Sometimes they organise events, life music, open air yoga sessions etc.
However when it rains heavily hell breaks loose!
What happens is that the river brings down water to the lake, the spring and the Sa Oche cave too, and the level of the lake can even rise a few dozen meters further down stream. In that case the whole area around the spring floods, and can rise by even more than 10 meters.
Fortunately the water doesn’t come down with a lot of violence, but still, it’s strong enough to lift up and move the terrace covering of the kiosk for example as happened in 2013 and leaves a big mess in general. After the dam is opened up the water level slowly comes down again and mud and branches are left everywhere and the guys running the bar and guide service have to clean for days and put a lot of effort into getting ready again for the season.
Here is how it all works:
Su Gologone is a very impressive fresh water spring, where hundreds of liters of water per second come to the surface. The proven depth is 135 meters, which makes it one of the deepest pot holes filled with water in Europe. Basically the spring is the exit of a karst system, more than 3o km long and with a capacity that’s bigger than the lake it borders on. Exit, because the surrounding mountains where it gets it’s water from, and the cave system underneath them are all higher than the spring, which lies at only just over 100 meters above sea level.
– karst actually means limestone, the Karst mountains are situated on the border between Slovenia and Italy, they are composed of limestone, and this was the first area where research was carried out on limestone erosion and the topography caused by it. Hence karst became synonimous for limestone and therefore it’s also used here in the Supramonte mountains.
Parts of this intricate karst – cave – system hav been explored, by the various local caving clubs, however big parts of these caves are at least partially filled with water, and that’s where the cave divers come into play. Different hazardous expeditions have been carried out throughout the years, and the italian cave diver Alberto Cavedon ( is his name a coincidence or what?) reached the incredible depth of 135 m in 2010.
What comes after these 135 meters of depth is still a mistery, but due to tests with coloured water it is known that the springs are connected with several other caves in the Supramonte area which are up to even 20 km away in a straight line.

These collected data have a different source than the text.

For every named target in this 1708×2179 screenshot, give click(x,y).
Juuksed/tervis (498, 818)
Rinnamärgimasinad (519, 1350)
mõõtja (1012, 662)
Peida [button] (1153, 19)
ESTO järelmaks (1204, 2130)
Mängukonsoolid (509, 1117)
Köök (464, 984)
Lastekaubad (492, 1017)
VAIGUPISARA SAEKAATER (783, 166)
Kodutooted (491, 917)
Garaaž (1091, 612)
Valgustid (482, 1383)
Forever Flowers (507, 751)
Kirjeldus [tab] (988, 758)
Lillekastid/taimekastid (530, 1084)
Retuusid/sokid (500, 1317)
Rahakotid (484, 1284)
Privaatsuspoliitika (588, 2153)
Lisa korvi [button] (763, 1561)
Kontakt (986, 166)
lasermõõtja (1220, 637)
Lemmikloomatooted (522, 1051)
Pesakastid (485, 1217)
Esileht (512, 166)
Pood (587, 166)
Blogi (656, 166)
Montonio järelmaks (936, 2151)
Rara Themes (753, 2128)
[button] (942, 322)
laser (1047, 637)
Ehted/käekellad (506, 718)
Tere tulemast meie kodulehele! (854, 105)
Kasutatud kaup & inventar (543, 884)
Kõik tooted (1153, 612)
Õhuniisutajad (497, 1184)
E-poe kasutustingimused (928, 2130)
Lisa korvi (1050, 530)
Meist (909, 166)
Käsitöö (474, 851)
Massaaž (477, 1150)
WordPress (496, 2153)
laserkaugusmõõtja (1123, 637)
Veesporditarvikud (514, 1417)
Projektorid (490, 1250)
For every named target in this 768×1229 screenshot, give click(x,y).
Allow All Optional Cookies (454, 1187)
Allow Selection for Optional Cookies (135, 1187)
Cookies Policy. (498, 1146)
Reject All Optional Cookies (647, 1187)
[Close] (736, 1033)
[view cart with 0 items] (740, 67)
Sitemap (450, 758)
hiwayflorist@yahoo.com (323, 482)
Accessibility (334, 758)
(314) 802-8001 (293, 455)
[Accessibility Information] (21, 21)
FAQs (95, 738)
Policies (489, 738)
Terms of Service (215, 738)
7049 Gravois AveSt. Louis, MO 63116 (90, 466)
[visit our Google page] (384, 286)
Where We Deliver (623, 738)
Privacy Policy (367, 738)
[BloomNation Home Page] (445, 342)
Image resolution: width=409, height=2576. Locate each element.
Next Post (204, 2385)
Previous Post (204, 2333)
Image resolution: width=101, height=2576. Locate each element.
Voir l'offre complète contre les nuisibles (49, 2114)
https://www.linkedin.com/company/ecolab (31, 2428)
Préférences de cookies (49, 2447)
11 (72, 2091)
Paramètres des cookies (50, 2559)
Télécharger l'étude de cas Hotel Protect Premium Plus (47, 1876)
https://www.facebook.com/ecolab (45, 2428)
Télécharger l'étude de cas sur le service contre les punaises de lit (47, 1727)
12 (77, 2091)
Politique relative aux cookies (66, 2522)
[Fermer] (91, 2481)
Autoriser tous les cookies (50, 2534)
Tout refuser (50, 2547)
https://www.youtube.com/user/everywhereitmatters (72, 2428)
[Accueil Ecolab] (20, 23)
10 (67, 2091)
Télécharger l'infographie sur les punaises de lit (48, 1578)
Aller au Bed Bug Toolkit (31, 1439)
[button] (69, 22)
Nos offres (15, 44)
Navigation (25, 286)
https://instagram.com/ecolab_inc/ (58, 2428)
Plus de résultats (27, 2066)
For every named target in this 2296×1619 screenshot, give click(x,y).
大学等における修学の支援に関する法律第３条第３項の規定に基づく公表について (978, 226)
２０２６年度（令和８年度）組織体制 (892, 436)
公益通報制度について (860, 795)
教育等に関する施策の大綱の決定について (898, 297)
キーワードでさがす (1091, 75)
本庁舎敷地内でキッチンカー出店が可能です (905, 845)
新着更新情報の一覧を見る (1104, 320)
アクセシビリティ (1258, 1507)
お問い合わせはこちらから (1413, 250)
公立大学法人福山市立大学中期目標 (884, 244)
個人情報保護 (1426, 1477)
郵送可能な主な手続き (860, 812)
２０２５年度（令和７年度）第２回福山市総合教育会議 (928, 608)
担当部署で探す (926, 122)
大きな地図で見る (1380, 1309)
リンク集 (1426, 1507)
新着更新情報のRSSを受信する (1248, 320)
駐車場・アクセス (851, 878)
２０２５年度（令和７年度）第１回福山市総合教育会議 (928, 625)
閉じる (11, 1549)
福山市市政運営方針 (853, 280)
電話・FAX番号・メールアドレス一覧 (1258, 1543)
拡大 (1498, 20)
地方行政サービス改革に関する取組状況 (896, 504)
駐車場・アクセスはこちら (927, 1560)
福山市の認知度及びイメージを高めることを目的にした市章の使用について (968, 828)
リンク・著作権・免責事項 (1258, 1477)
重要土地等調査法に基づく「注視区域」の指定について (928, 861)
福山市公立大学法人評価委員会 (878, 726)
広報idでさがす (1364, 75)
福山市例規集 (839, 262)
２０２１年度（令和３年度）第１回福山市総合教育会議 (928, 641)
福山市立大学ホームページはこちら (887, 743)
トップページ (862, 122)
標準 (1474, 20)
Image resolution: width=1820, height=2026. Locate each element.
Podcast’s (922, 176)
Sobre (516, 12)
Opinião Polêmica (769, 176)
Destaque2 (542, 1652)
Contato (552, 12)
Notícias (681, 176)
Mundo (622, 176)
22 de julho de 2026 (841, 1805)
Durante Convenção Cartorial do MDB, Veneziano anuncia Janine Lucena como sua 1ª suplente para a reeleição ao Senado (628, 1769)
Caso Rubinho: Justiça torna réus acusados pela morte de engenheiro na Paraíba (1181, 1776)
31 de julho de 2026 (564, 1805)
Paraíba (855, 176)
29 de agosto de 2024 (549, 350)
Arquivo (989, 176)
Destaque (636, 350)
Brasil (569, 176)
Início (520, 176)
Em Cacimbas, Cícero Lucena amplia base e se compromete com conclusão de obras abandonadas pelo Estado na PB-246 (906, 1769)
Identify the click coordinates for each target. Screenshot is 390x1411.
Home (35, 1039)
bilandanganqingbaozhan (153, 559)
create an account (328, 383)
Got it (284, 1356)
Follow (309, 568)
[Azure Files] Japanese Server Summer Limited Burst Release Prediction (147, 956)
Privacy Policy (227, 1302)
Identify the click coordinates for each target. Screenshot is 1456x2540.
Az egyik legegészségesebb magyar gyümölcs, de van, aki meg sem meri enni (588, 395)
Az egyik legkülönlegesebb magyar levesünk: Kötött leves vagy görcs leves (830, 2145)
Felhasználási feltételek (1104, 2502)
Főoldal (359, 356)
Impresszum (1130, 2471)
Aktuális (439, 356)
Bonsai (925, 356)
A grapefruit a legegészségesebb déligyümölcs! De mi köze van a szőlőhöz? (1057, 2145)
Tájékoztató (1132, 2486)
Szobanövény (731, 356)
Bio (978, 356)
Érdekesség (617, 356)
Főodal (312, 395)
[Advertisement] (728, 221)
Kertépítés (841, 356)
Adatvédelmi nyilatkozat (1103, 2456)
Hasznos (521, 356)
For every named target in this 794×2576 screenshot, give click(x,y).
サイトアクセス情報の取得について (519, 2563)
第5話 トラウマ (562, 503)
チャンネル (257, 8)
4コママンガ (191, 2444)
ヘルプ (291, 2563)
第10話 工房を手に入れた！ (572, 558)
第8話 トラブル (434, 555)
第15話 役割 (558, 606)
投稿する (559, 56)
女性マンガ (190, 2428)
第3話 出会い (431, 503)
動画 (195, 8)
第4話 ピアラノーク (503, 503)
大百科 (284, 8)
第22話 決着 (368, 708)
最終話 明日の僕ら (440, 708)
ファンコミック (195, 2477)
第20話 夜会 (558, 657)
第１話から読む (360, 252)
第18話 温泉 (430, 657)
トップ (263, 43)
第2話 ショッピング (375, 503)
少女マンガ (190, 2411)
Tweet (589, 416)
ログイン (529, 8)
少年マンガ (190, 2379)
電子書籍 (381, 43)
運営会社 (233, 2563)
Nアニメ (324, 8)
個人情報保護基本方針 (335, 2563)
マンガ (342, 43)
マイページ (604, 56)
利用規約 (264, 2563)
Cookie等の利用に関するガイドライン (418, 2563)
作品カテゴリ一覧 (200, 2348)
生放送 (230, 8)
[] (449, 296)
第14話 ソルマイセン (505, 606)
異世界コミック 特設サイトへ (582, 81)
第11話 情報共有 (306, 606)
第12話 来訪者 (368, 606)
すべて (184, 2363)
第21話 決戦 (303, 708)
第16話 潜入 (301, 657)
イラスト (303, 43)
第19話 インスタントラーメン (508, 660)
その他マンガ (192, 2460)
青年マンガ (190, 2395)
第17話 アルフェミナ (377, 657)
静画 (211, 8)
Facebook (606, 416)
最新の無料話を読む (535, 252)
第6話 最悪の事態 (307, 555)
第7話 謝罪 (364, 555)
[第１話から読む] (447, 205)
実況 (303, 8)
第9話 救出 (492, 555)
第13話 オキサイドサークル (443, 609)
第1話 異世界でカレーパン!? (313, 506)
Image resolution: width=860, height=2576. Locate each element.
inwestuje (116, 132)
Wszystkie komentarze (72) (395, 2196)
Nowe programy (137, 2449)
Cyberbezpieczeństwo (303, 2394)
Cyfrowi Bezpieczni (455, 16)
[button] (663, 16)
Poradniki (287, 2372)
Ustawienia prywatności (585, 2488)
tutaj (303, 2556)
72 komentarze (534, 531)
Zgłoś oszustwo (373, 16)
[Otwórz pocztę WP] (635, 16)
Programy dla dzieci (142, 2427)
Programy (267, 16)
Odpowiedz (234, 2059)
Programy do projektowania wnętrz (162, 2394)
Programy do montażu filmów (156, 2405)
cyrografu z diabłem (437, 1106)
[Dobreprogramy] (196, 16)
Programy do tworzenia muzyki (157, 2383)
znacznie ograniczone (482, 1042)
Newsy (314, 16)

Therefore it is known that the surface area from which it gathers its water is around the 180 square kilometers big. So when it starts raining heavily hell breaks loose! From the surface the rain water sipples and runs down into the underground cave systems which are literally more than 30 km long and a lot of this water than ends up running out of the spring of Su Gologone. Not all of it though, some fills up the underground lakes so that also when it’s not raining the spring is active, and then a big part of the excess water runs out of the Sa Oche cave in the Lanaitto valley, about 5 km away.
Both the excess water from the spring and from the Sa Oche cave bring their water to the artificial Cedrino lake, that extends for some 7 km. The Cedrino lake springs in the Supramonte of Orgosolo at around 1200 m. a.s.l., and also big a big part of the rain water fills the river before it reaches the spring.
All in all this can cause the Cedrino lake to fill up even overnight! So in the time of year when the heavy rains can be expected the water company Abbanoa (litt. new water) has to make sure that the lake is empty. If not they have to open the dam, which causes problems in the towns further downstream. The risk in Galtelli and Orosei is that they get their feet wet and their basements full of water! And of course this has happened a few times in the last 15 years.
Which is one of the reasons that the dam in the Cedrino river was built (in the seventies) in the first place, so not just as a water reservoir, but also as a protection against flooding.